General Numerics

One-dimensional Secant solver

If you have a function f, which is a function of a single variable x and the derivative of f cannot be found in a simple fashion, a secant solver can be used to find the value of x that yields the equality f(x)=0.

The secant solver requires two initial guesses which set the search direction of the secant search. It is not necessarily well-behaved, and can struggle to find a solution at times. Also, if there are multiple solutions, you must start quite close to the solution that you want. All that said, it is a simple model to implement, and performs quite admirably most of the time. With the two initial guesses for x of x_0 and x_1, the function is evaluated at these points, yielding the functional values f_0=f(x_0) and f_1=f(x_1). The new guess for x is then found from

x_2=x_1-\dfrac{f_1}{\dfrac{f_1-f_0}{x_1-x_0}}

and the values of x_i and f_i are updated and this method is repeated until |f(x)| is small enough.

The Scientific Python package includes an implementation of this method, and a simple example of its use is

#Import the newton function (implements secant method if no function derivative provided)
In [9]: from scipy.optimize import newton

# newton(function handle, x0), also see
# http://docs.scipy.org/doc/scipy/reference/generated/scipy.optimize.newton.html
In [10]: print newton(lambda x: x**2-0.4,1.5)
0.632455532034

# The exact solution - should be the same.
# a**b in Python is a to the power of b
In [11]: print 0.4**0.5
0.632455532034

which provides a terribly inefficient solution for the square root of 0.4.

One-dimensional Bounded solver

If on the other hand, you know that the solution of f(x)=0 is bounded within some interval between a and b, a host of more powerful and robust solution methods are possible.

Bisection Method

The bisection method is guaranteed to converge so long as the range [a,b] brackets the solution and the function is continuous.
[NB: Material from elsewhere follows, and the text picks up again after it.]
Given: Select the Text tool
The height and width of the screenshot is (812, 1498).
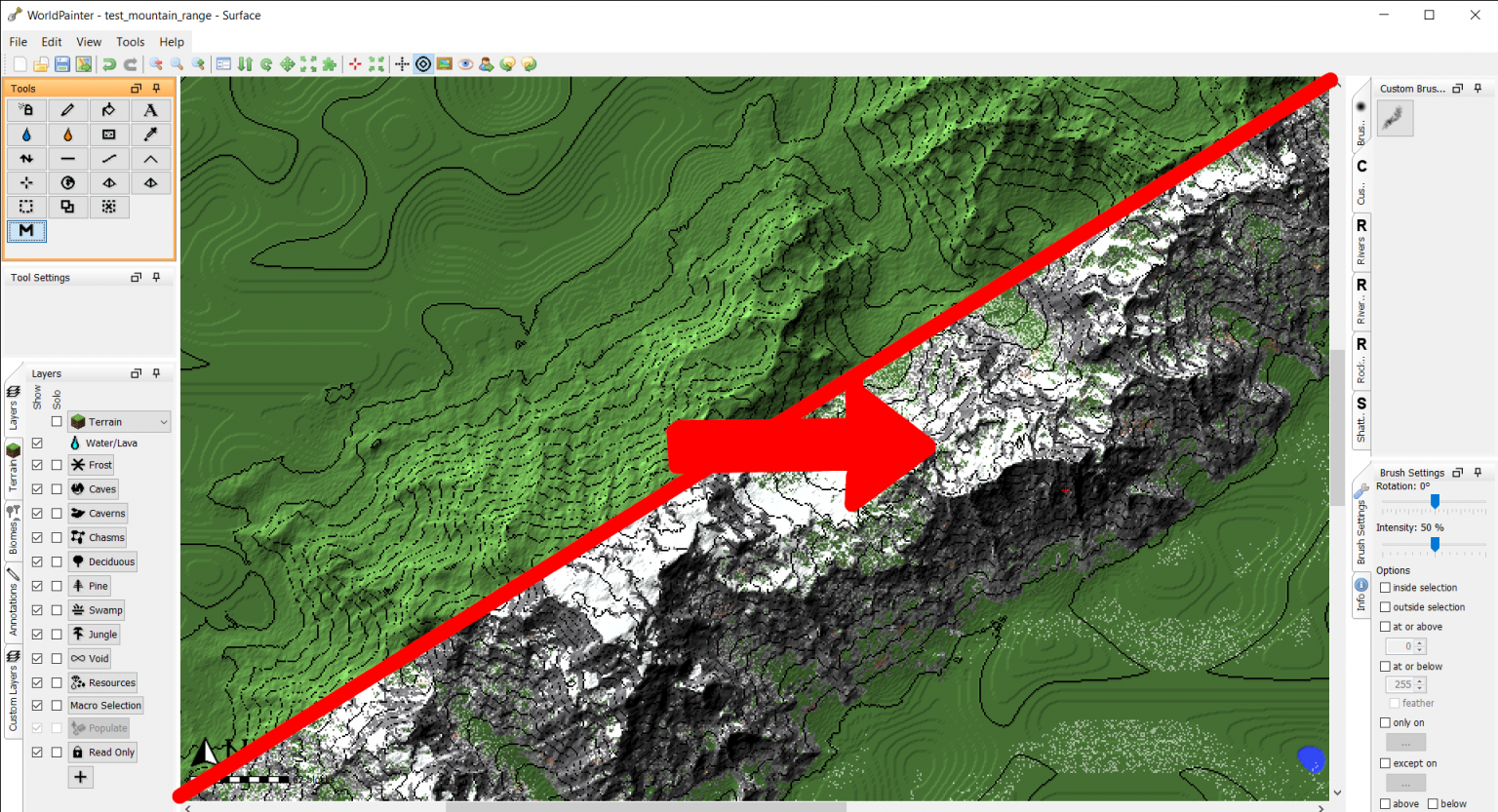Looking at the screenshot, I should (150, 109).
In the bisection method, the interval is repetitively chopped in half until the width of the interval w=|a-b| is small enough. First the values of the function are evaluated at a and b, and the midpoint of the interval m=(a+b)/2, to yield the functional values of f(a), f(b), and f(m). If f(a)f(m)>0, a and m do not bracket the solution (solution must be between m and b), and the interval bounds are updated by

if f(a)f(m)>0,

a=m

if f(a)f(m)<0,

b=m

and the new midpoint is found from m=(a+b)/2. This method is applied until |a-b| is small enough. The same example as for the secant solver yields

#Import the bisect function (implements bisection method in 1-D)
In [12]: from scipy.optimize import bisect

# bisect(function handle, a,b),
# http://docs.scipy.org/doc/scipy/reference/generated/scipy.optimize.bisect.html
In [13]: print bisect(lambda x: x**2-0.4,0,4)
0.632455532034

# The exact solution - should be the same.
# a**b in Python is a to the power of b
In [14]: print 0.4**0.5
0.632455532034

Brent’s Method

Brent’s method, [1] combines linear interpolation and quadratic interpolation with pure bisection if needed. It is computationally efficient, robust, and stable, and used all over the code whenever a solution interval is known. For well-behaved functions, the secant method is almost always faster, but for poorly behaved functions - like many in ACHP - Brent’s method is required.

Python code given by:

def Brent(f,a,b,macheps,t):
    """
    Using the algorithm from

    Brent, R. P., Algorithms for Minimization Without Derivatives.
    Englewood Cliffs, NJ: Prentice-Hall, 1973. Ch. 3-4.
    """
    fa=f(a)
    fb=f(b)
    c=a
    fc=fa
    if abs(fc)<abs(fb):
        # Goto ext: from Brent ALGOL code
        a=b
        b=c
        c=a
        fa=fb
        fb=fc
        fc=fa
    d=b-a
    e=b-a
    m=0.5*(c-b)
    tol=2*macheps*abs(b)+t
    while (abs(m)>tol and fb!=0):
        #See if a bisection is forced
        if abs(e)<tol or abs(fa) <= abs(fb):
            m=0.5*(c-b)
            d=e=m
        else:
            s=fb/fa
            if a==c:
                #Linear interpolation
                p=2*m*s
                q=1-s
            else:
                #Inverse quadratic interpolation
                q=fa/fc
                r=fb/fc
                m=0.5*(c-b)
                p=s*(2*m*q*(q-r)-(b-a)*(r-1))
                q=(q-1)*(r-1)*(s-1)
            if p>0:
                q=-q
            else:
                p=-p
            s=e
            e=d
            m=0.5*(c-b)
            if 2*p<3*m*q-abs(tol*q) or p<abs(0.5*s*q):
                d=p/q
            else:
                m=0.5*(c-b)
                d=e=m
        a=b
        fa=fb
        if abs(d)>tol:
            b+=d
        elif m>0:
            b+=tol
        else:
            b+=-tol
        fb=f(b)
        if fb*fc>0:
            # Goto int: from Brent ALGOL code
            c=a
            fc=fa
            d=e=b-a
        if abs(fc)<abs(fb):
            # Goto ext: from Brent ALGOL code
            a=b
            b=c
            c=a
            fa=fb
            fb=fc
            fc=fa
        m=0.5*(c-b)
        tol=2*macheps*abs(b)+t
    return b

Multi-dimensional solver

At the cycle-solver level, and elsewhere, is is common that multiple equations must be driven to zero by changing multiple parameters. Beginning the consideration with the one-dimensional case, the Newton-Raphson method gives the solution for the next step from

x_{new}=x_{old}-\frac{f(x_{old})}{f'(x_{old})}

referring to the secant method above, you can see that the secant method is just the one-dimensional N-R method with a numerical approximation for the derivative.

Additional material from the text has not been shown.